Targeted Delivery Proprietary transferrin receptor-targeting molecules serve as a drug delivery platform for the Company's therapeutics, and may be suitable for selective delivery of other therapeutics or diagnostic agents targeting cancer cells and/or other cells with increased transferrin receptor expression.
• ART Dimers: Two artemisinin molecules linked together
• ART-Iron Chelators: Artemisinin compounds attached to iron-binding molecules
• ART-Peptides: Artemisinin compounds attached to transferrin receptor-targeting molecules
Artemisinin Dimers ART Dimers are novel compounds that consist of two artemisinin molecules attached together by a linker. These compounds are extremely stable, potent and safe. ART Dimers have shown significant growth inhibition and toxicity in vitro and in vivo against cancer cell lines and models, and are up to hundreds of times more potent than existing artemisinin compounds. ART Dimers should be suitable as an effective and safe monotherapy or adjuvant therapy for cancer and proliferative disorders.
Artemisinin-Iron Chelators (Scorpion Compounds™) ART-Iron Chelators are combination compounds that consist of artemisinin attached to small molecules called chelators that bind iron in cells. Though not delivered as selectively as ART-Peptides via cell receptors, ART-Iron Chelators have demonstrated potent cytotoxicity in vitro against multiple human cancer cell lines. These compounds are believed to act on cancer cells by two separate but synergistic mechanisms: Growth inhibition through iron chelation, and programmed cell death through artemisinin activation. With an artemisinin "Head" and an iron-binding "Tail", these are referred to as "Scorpion Compounds"™.

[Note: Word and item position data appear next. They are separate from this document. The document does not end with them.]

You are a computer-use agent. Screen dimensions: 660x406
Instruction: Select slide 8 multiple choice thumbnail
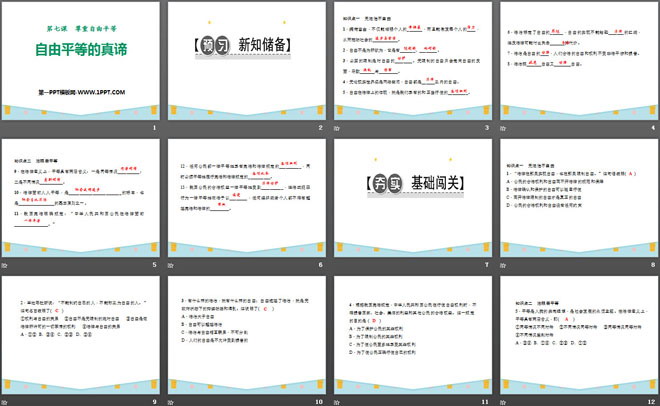point(577,197)
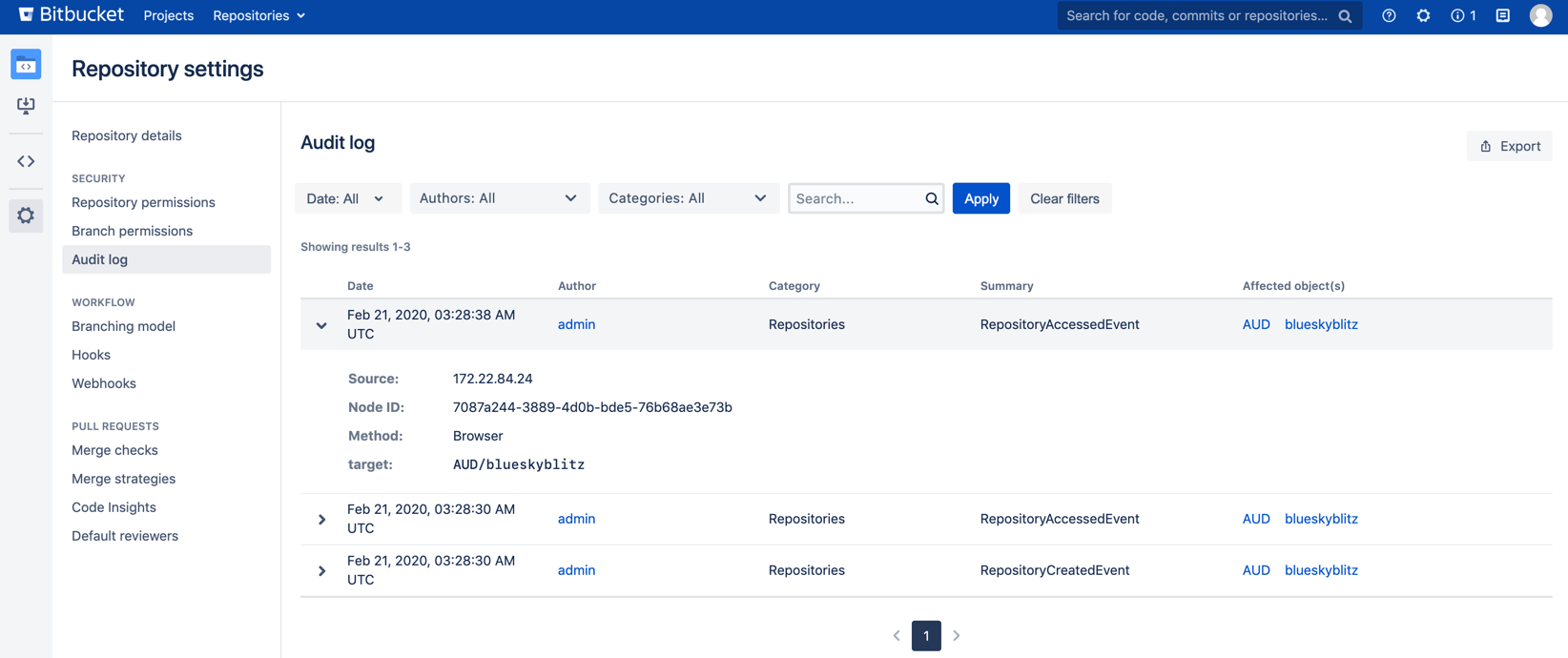Open the Repositories menu in top navigation

tap(258, 15)
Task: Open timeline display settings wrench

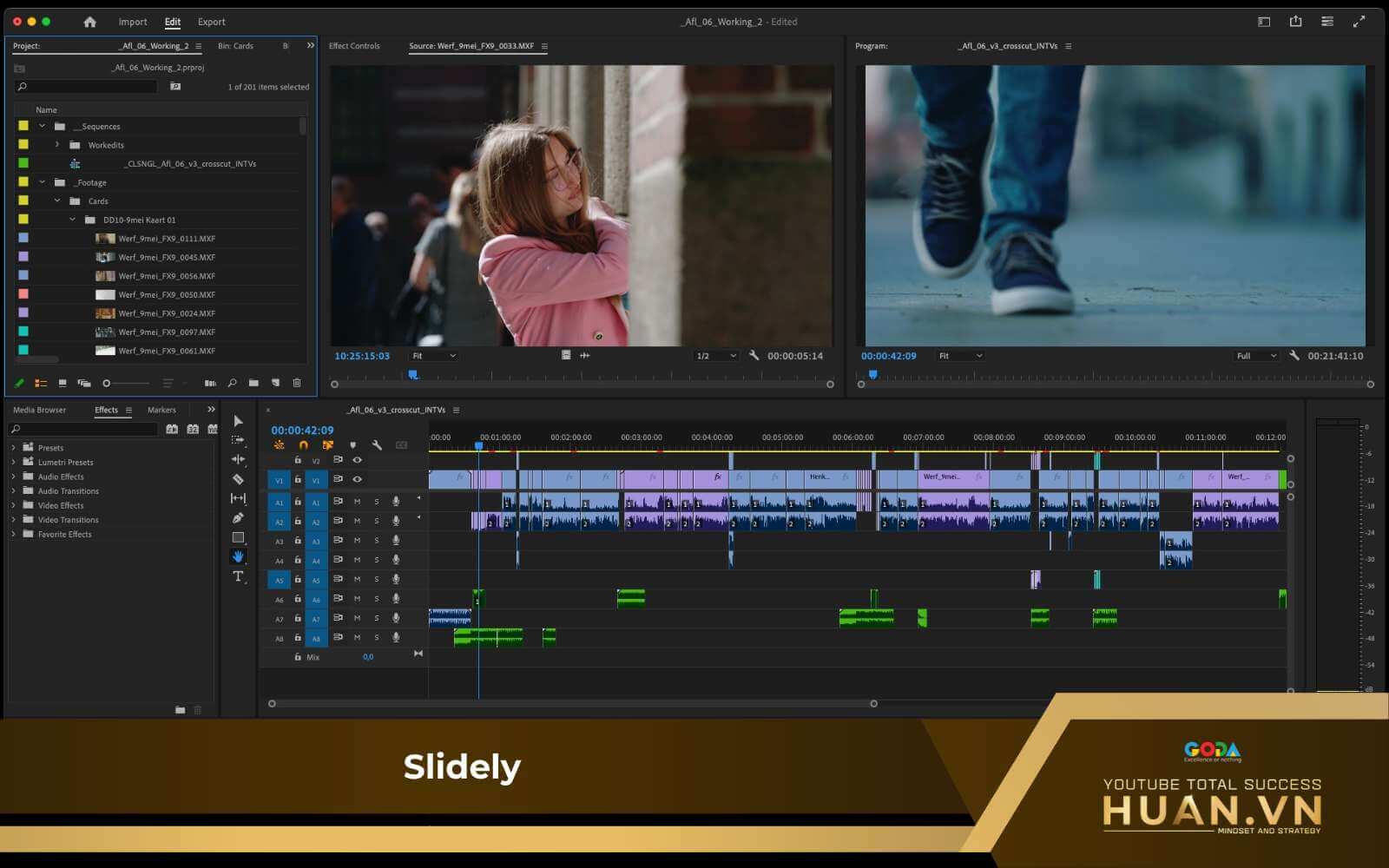Action: 377,445
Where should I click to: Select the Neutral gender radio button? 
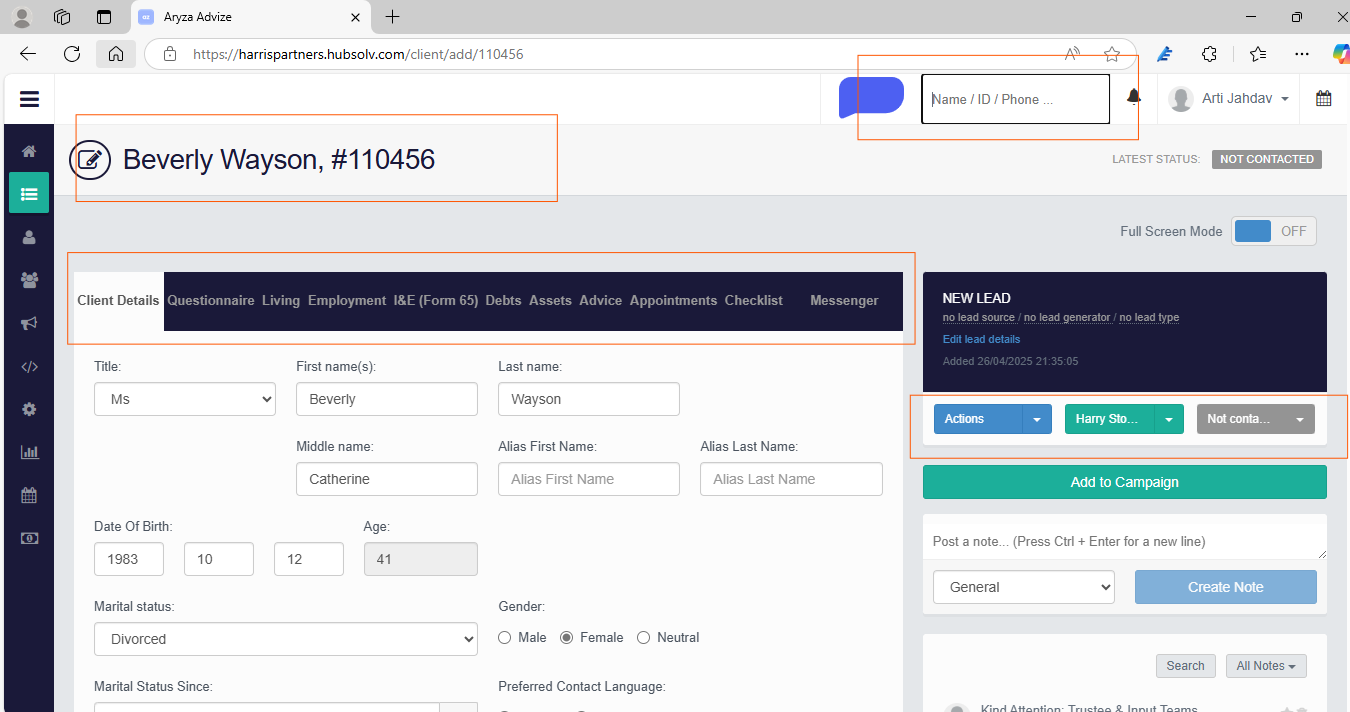pos(644,638)
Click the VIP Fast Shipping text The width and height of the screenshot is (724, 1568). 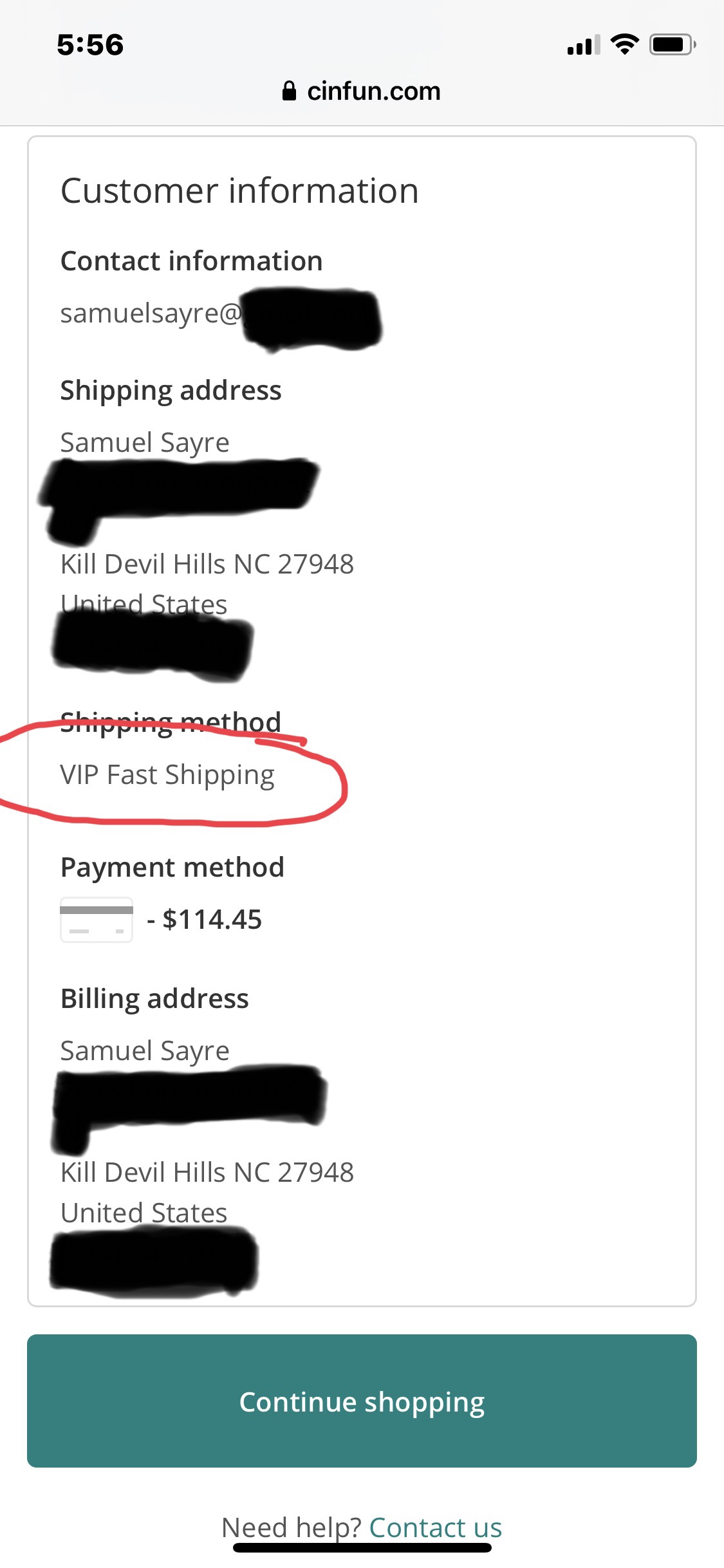[167, 775]
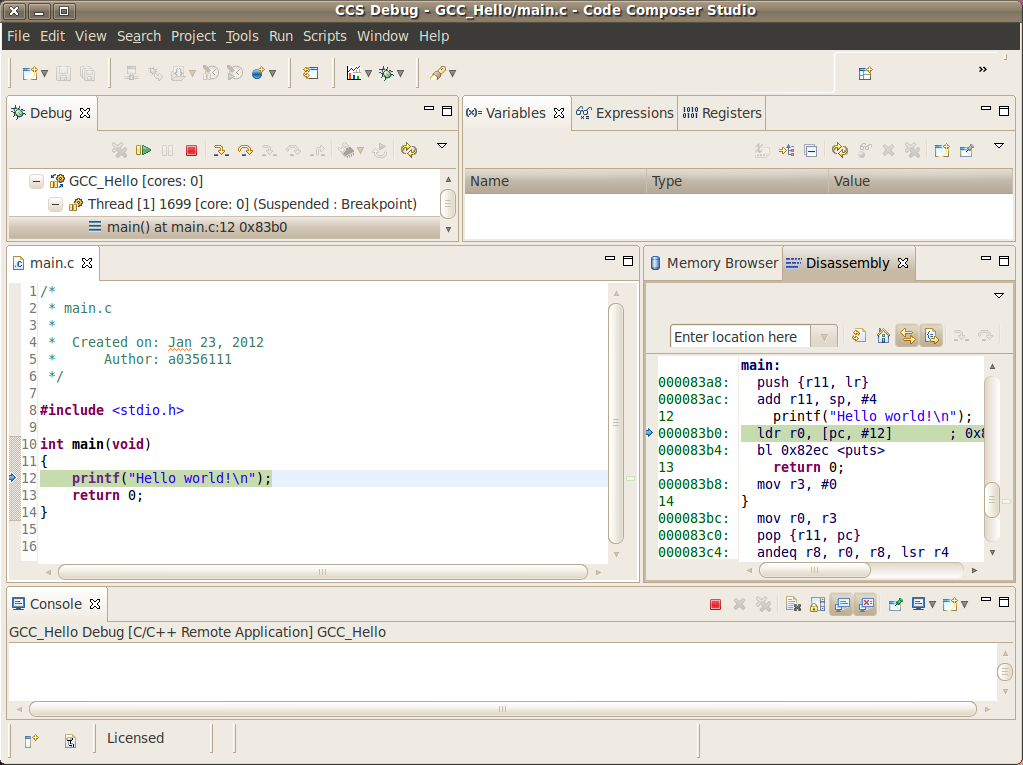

Artemisinin-Peptides ART-Peptides are combination compounds that consist of artemisinin molecules attached to peptides that bind to and enter cells via the cell membrane transferrin receptor. ART-Peptides do not compete with transferrin in the body for entry into cells. Rather, ART-Peptides are delivered directly into target disease cells together with iron-carrying transferrin via receptor-mediated endocytosis. These compounds employ a "Smart Drug" or "Trojan Horse" strategy to selectively destroy cancer cells with minimal effect on normal cells, and based on preclinical studies, are not anticipated to cause the adverse side-effects associated with traditional chemotherapeutic agents.